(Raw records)
(begin)
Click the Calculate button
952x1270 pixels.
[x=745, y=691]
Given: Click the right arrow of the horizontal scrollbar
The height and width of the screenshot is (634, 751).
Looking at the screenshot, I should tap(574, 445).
(end)
_Objective:_ Reproduce the data above line for line, with no changes.

_Solution to the problem:_
Click the Calculate button
952x1270 pixels.
[x=745, y=691]
Given: Click the right arrow of the horizontal scrollbar
The height and width of the screenshot is (634, 751).
Looking at the screenshot, I should tap(574, 445).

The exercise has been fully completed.